As we have seen, progressives, aided by the establishment media, are trying to pin a murder in Georgia on the president (see my blog entry “Did Arbery Die to Perpetuate a False Narrative About Contemporary American Society?”) This is a pattern.
Remember when the media took Trump’s “Some very find people on both sides” remark, made in the context of the Charlottesville situation in the summer of 2017, out of context to make it appear as if he supported white nationalism? Rosie Gray, of The Atlantic, a publication that recently lamented Western concern for personal liberty while praising China’s systematic violation of it, wrote at the time, “President Trump defended the white nationalists who protested in Charlottesville on Tuesday.” In the case of Jiang, the media are making out Trump’s frustration at the failure of the media to hold China accountable for their actions to be anti-Chinese racism (the trilateralists pulled a similar trick during the 1970s-80s when Americans workers grew concerned over Japan’s unfair trading practices). They set him up for this up weeks ago by demanding that he talk about the virus in a way we have never before talked about virus, by avoiding reference to it by its origins.
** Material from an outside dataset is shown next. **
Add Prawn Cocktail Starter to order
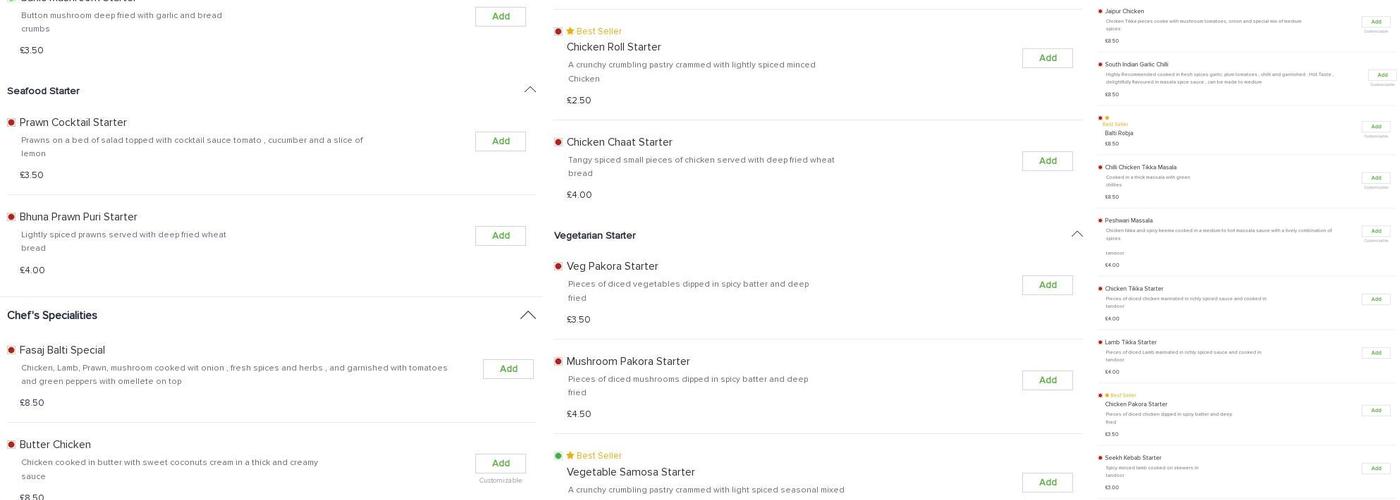point(500,141)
Rank and file progressives are out of touch with reality. But the work they’re doing with their accusations of racism has a function, namely to marginalize those who raise questions about a totalitarian regime that the transnational elite counts among its partners in the global network of banks and corporations, a structure that is in its fundamental character set against the interests of working people.
Jiang is also female, which is also being leveraged against Trump. He’s a sexist. Indeed, Joe Biden must be elected president whether he pushes a staff member against a wall and forcibly inserts his fingers into her vagina because Trump is a sexist. That’s Trump Derangement Syndrome.
I remember as a kid that we said we were striving to overcome racism because it divided the people. But the establishment realized that dividing the people this way was too good of an idea to let it go. So they kept it going. The New Civil Rights is about keeping racial antagonisms going, leveraging them as a weapon to wield against ideological enemies. And Trump is the ideological enemy of the moment. But Trump is, of course, the face of populism in the moment. Populism must be stopped. That’s how somebody like Adam Schiff can persuade half of Congress to impeach and vote to remove the president. The people narrowly avoided the overturning of a fair and democratic election. They do not intend to allow four more years of this.